The season began on August 27, 2021, and concluded on November 14. The season culminates with the 2021 NCAA Division I Men's Soccer Tournament, which was held from November 17 to December 12, with the four-team College Cup at WakeMed Soccer Park in Cary, North Carolina.

== Changes from 2020 ==

=== Coaching changes ===

| Program | Outgoing coach | Manner of departure | Date of vacancy | Incoming coach | Date of appointment |
|---|---|---|---|---|---|
| Utah Valley | Greg Maas | Resigned | March 28, 2021 | Kyle Beckerman | April 12, 2021 |
| Gonzaga | Paul Meehan | Not retained | April 12, 2021 | Aaron Lewis | April 12, 2021 |
| Northwestern | Tim Lenahan | Retired | April 10, 2021 | Russell Payne | May 7, 2021 |
| Grand Canyon | Schellas Hyndman | Retired | May 10, 2021 | Leonard Griffin | May 7, 2021 |
| Central Arkansas | Ross Duncan | Resigned–Family reasons | May 22, 2021 | Frank Kohlenstein | May 26, 2021 |
| Army | Russell Payne | Hired by Northwestern | May 7, 2021 | Brian Plotkin | May 27, 2021 |
| San Francisco | Leonard Griffin | Hired by Grand Canyon | May 7, 2021 | Chris Brown | May 25, 2021 |
| La Salle | Rob Irvine | Hired by United States Soccer | July 16, 2021 | Taylor Thames | August 9, 2021 |
| South Carolina | Mark Berson | Retired | April 17, 2021 | Tony Annan | April 22, 2021 |
| Bucknell | Brendan Nash | Resigned | August 16, 2021 | Matt Brown | August 16, 2021 |
| East Tennessee State | David Casper | Fired | October 11, 2021 | David Lilly | December 3, 2021 |

=== New programs ===
On November 27, 2017, it was announced that, in 2020, the Tritons of the University of California, San Diego, located in the San Diego district of La Jolla, would begin the transition from Division II to Division I as a member of the Big West Conference. This move was delayed by the Big west cancelling its season due to the COVID-19 pandemic.

On July 15, 2020, after months of consideration, the NCAA granted the highly unusual request of the University of St. Thomas to move directly from Division III to Division I. The school had already accepted an invitation to join the Summit League, and the Tommies entered Division I and Summit League competition in 2021.

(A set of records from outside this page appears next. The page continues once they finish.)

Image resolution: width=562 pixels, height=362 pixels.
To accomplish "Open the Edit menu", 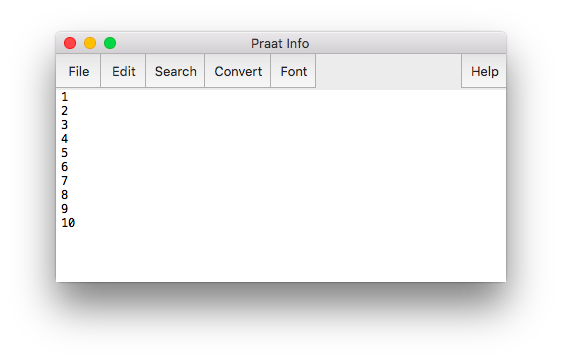I will coord(123,71).
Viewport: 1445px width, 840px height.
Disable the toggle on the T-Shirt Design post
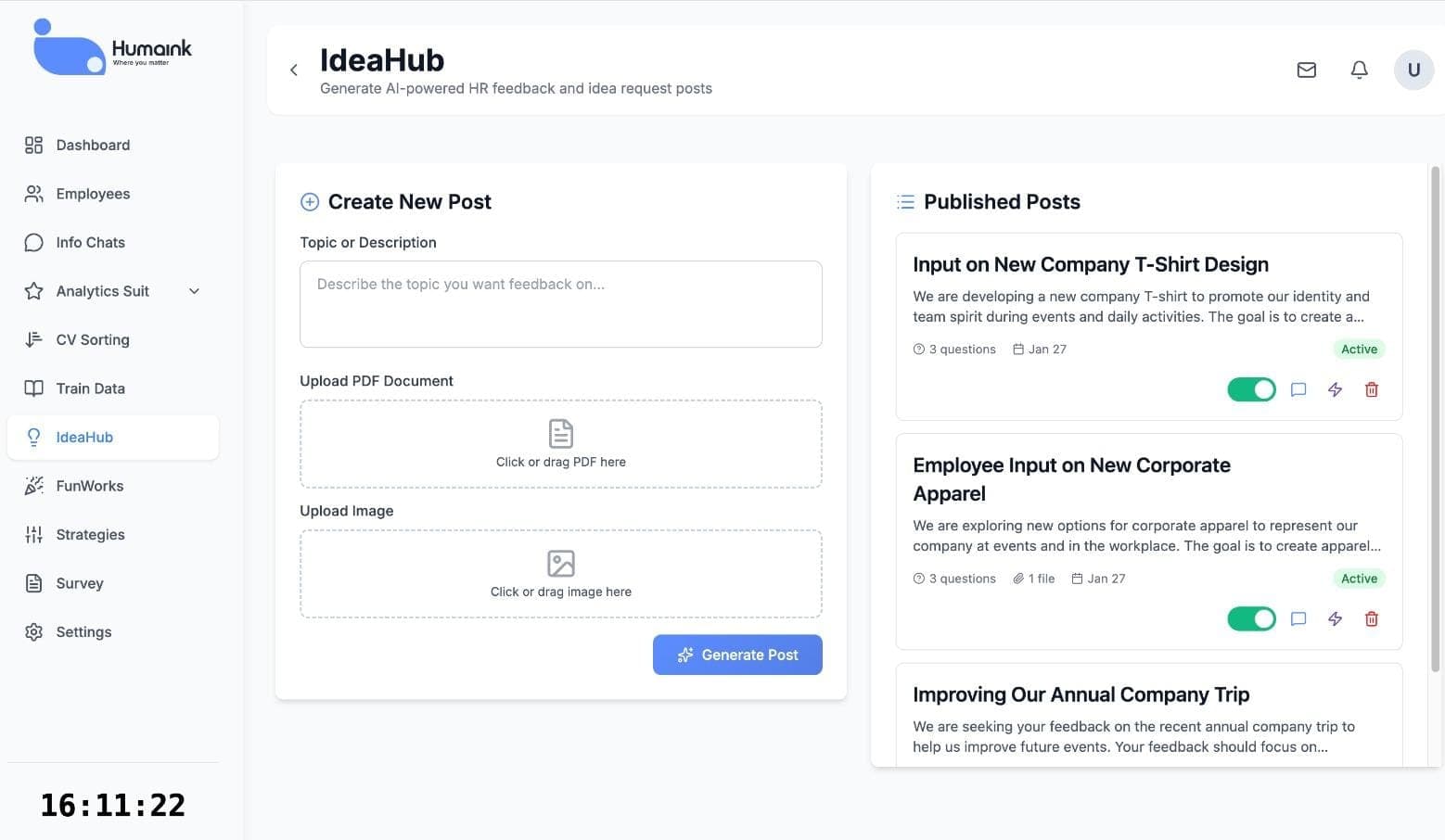[1251, 389]
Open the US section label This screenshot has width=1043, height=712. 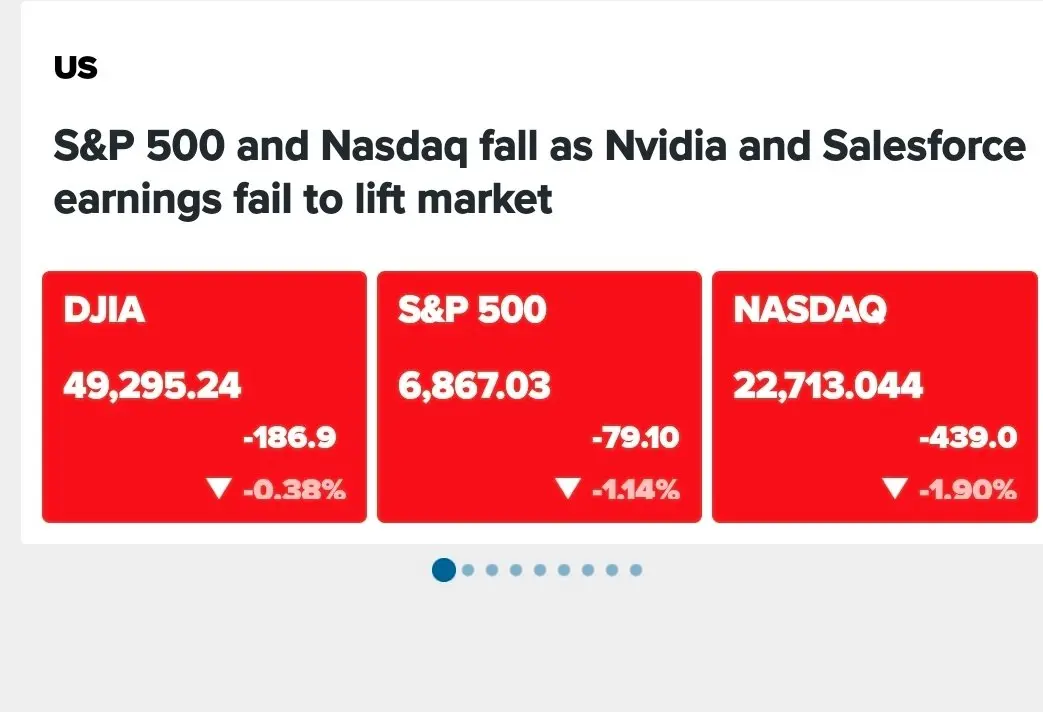click(76, 67)
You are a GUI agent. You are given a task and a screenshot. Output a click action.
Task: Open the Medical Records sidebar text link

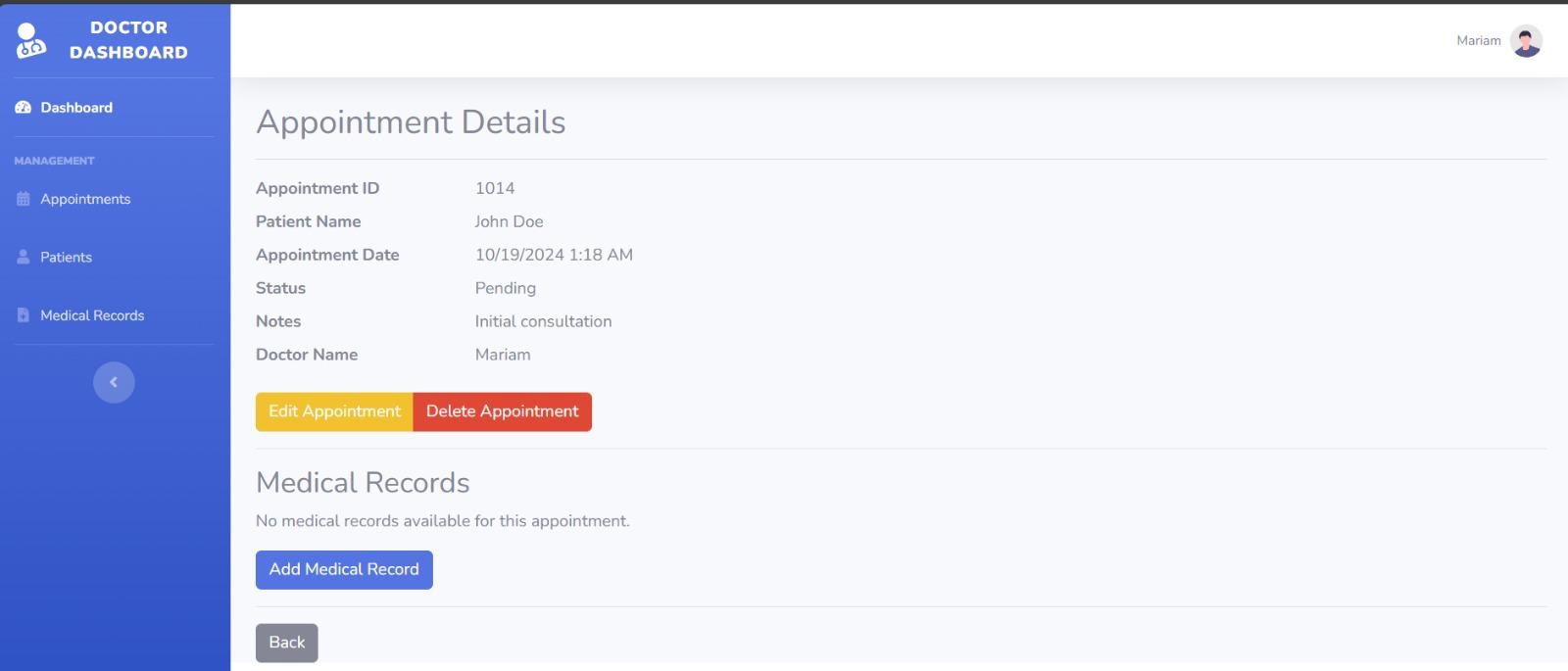pyautogui.click(x=92, y=315)
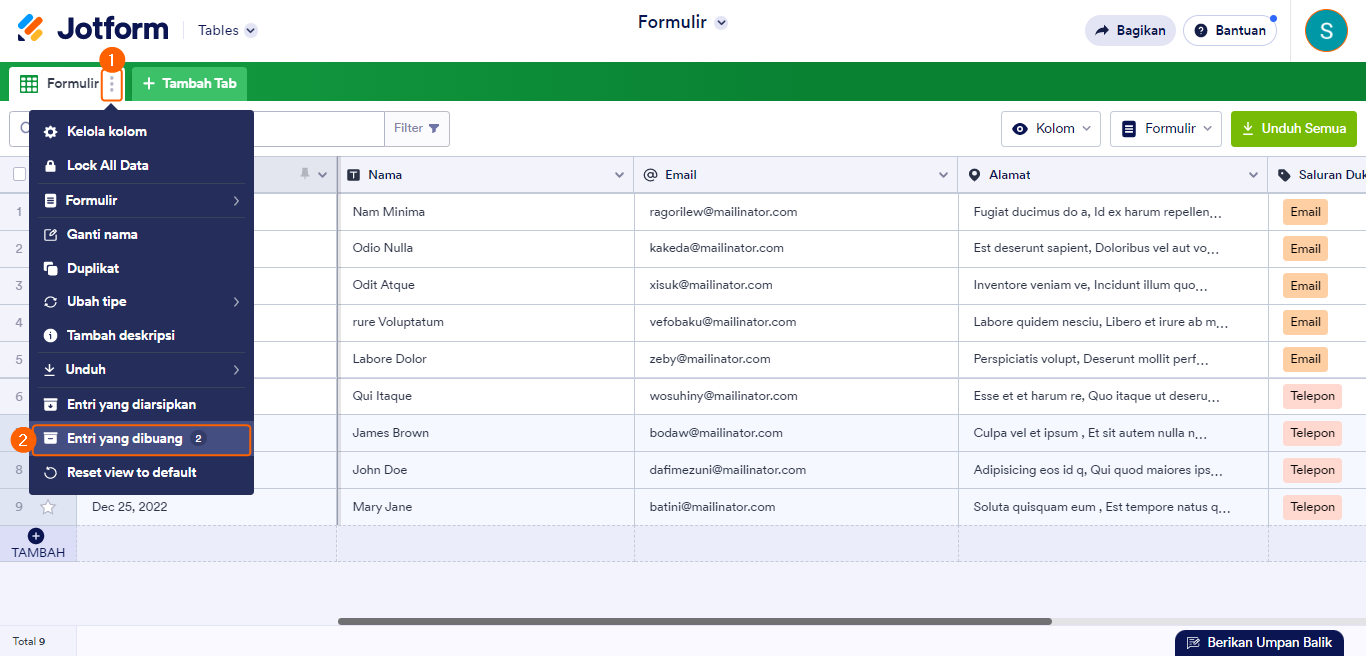Expand the Email column header dropdown arrow
The image size is (1366, 656).
click(x=943, y=175)
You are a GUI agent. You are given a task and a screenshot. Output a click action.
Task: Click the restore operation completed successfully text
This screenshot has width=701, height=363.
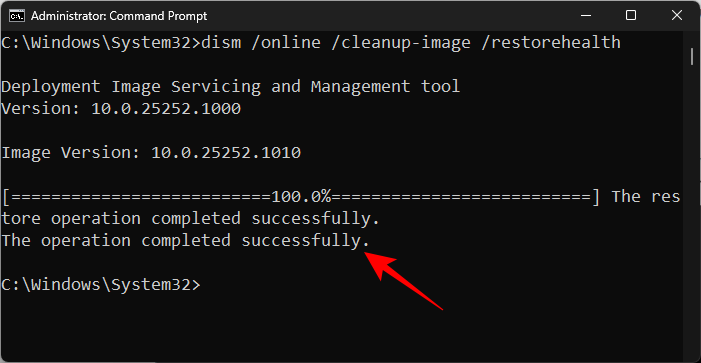190,219
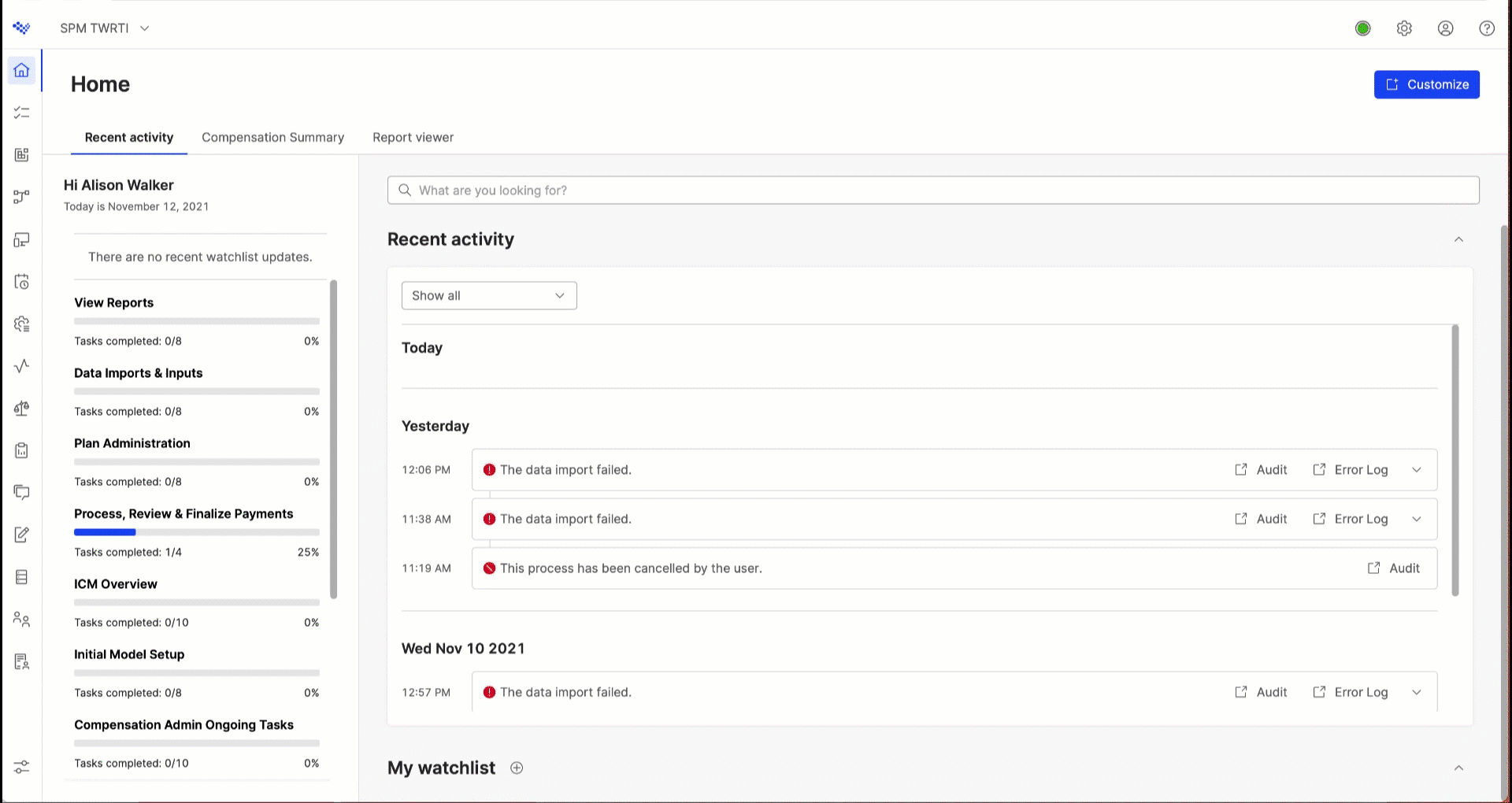This screenshot has height=803, width=1512.
Task: Open the settings gear icon
Action: tap(1404, 28)
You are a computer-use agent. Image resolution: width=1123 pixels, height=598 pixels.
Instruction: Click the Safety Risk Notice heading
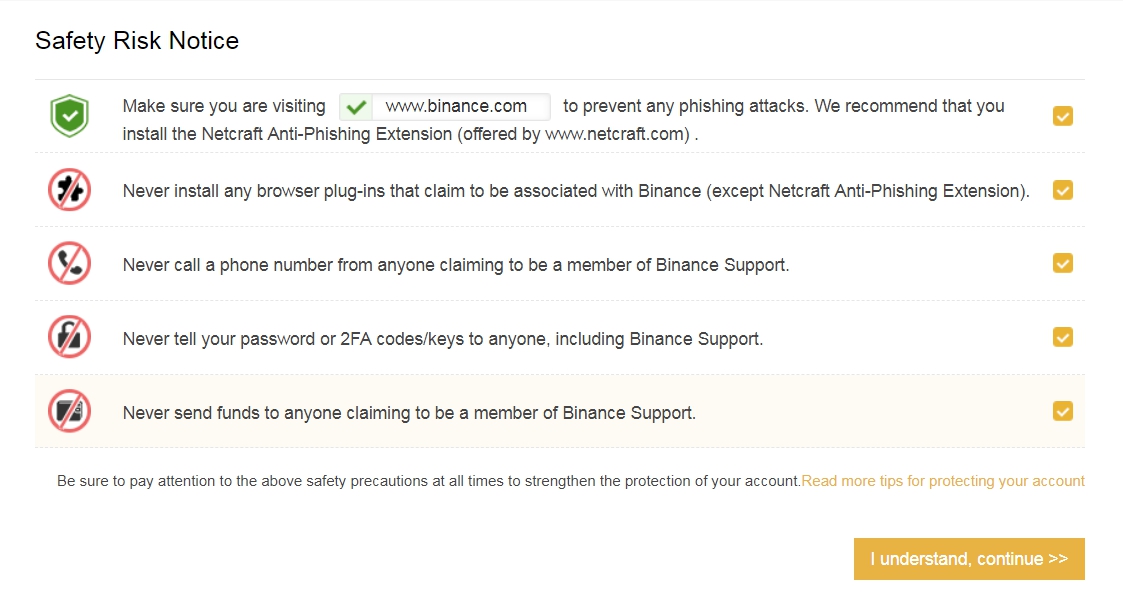coord(137,41)
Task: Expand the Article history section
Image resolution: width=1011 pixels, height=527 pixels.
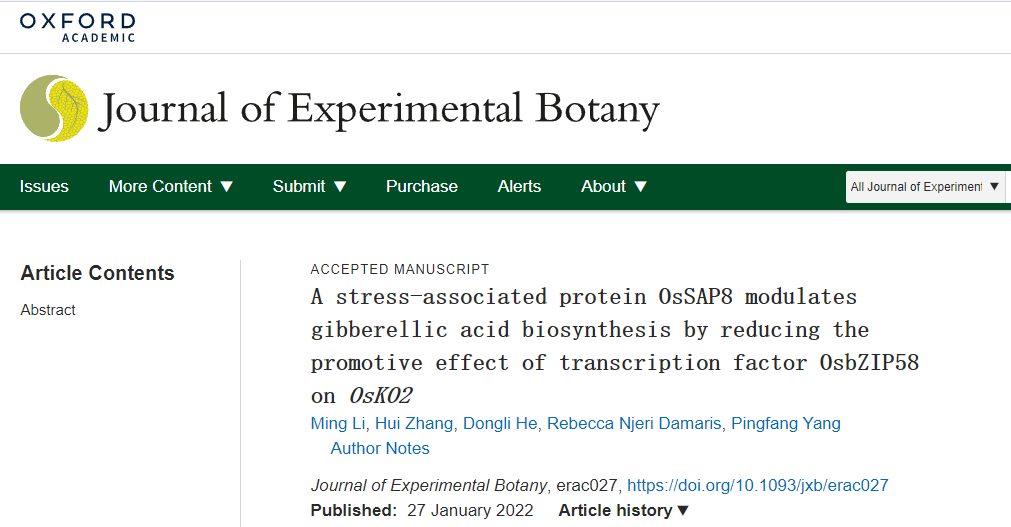Action: [624, 510]
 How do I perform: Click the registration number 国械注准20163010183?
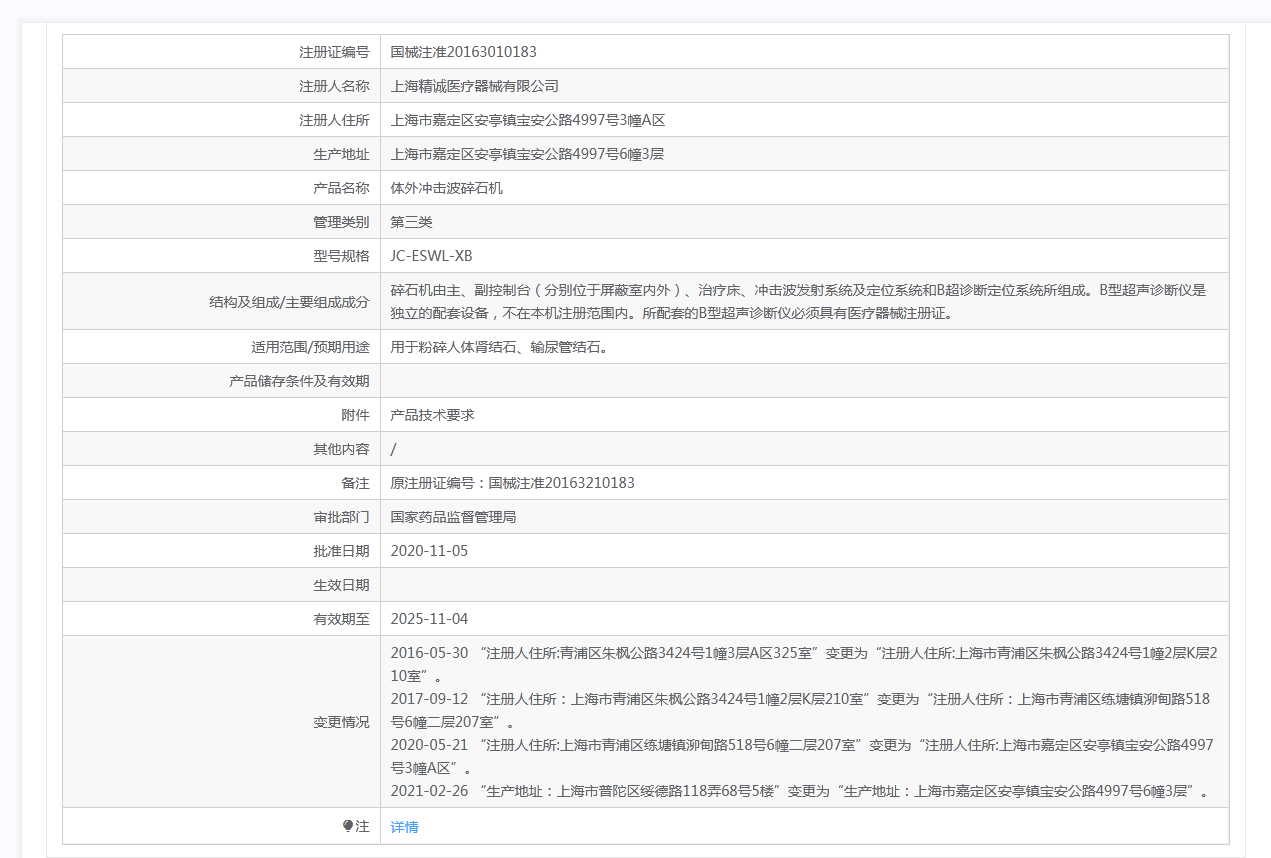(x=463, y=52)
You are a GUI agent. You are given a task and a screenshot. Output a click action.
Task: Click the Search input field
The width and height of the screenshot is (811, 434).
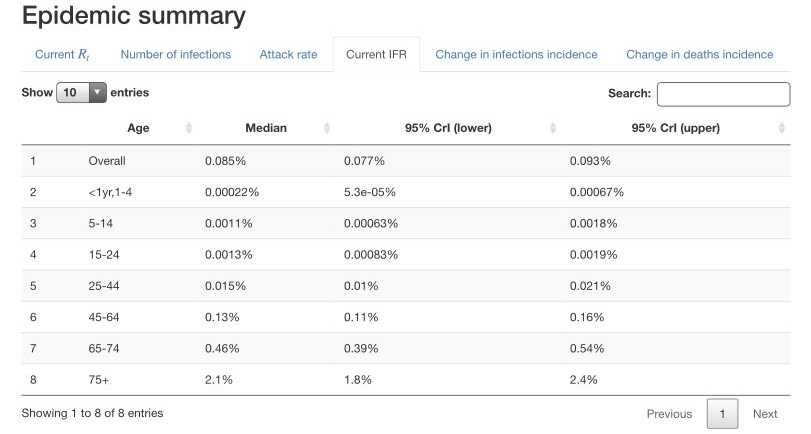click(x=723, y=94)
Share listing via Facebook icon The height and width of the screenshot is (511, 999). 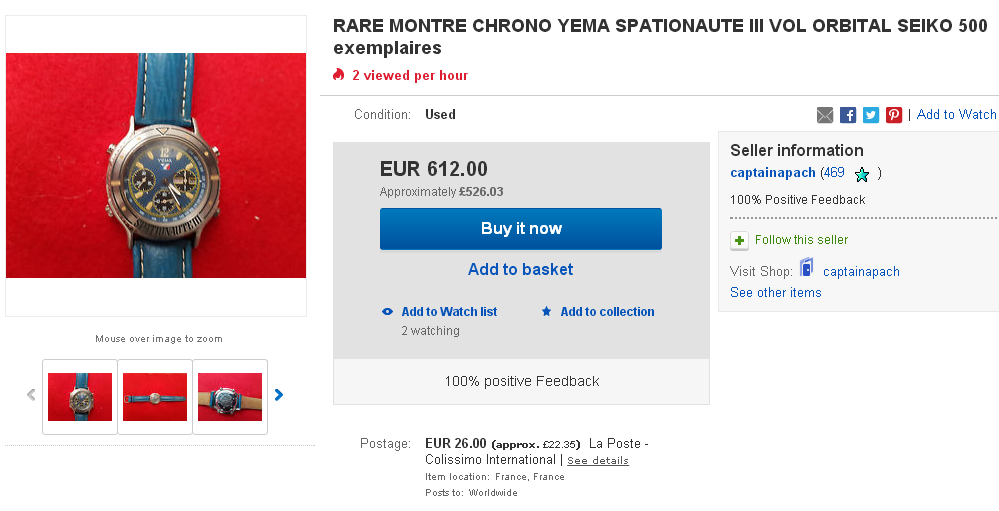(x=848, y=115)
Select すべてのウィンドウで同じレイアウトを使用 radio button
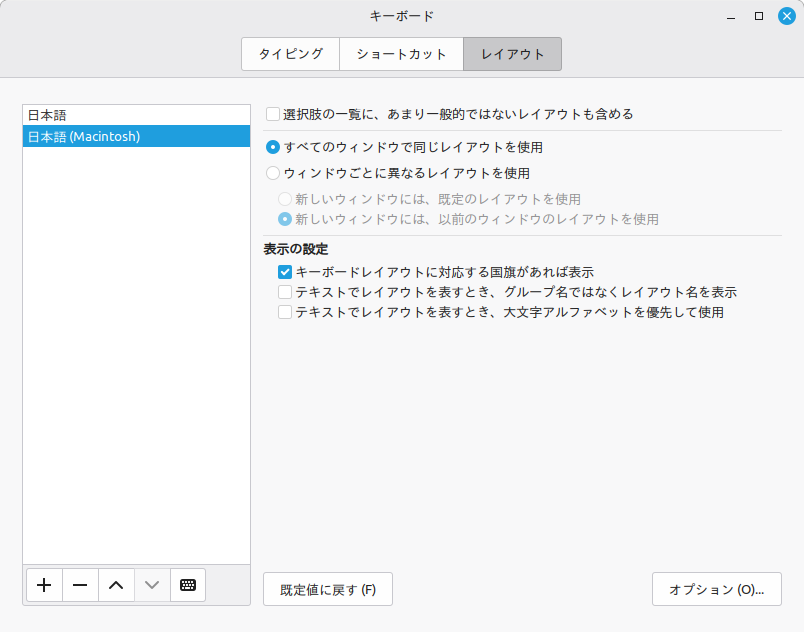 [x=271, y=144]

=== Discontinued programs ===
While no schools dropped men's soccer prior to the 2021 fall season, one conference discontinued its men's soccer league. The Sun Belt Conference had six men's soccer members in 2019–20, but lost all of them by the end of the 2020–21 school year. First, Appalachian State dropped men's soccer in May 2020, citing financial impacts from COVID-19. That July saw Howard announce that it would become an associate member of the Northeast Conference in six sports, with men's soccer being one of four sports moving in July 2021. In January 2021 the ASUN Conference announced three schools as incoming full members, including Sun Belt men's soccer associate Central Arkansas. The following month saw Coastal Carolina announce that it would become a single-sport member of Conference USA, joining another in-state associate member in South Carolina. This left Georgia Southern and Georgia State as the only remaining Sun Belt men's soccer programs, and those two schools announced they would move that sport to the Mid-American Conference in late May 2021.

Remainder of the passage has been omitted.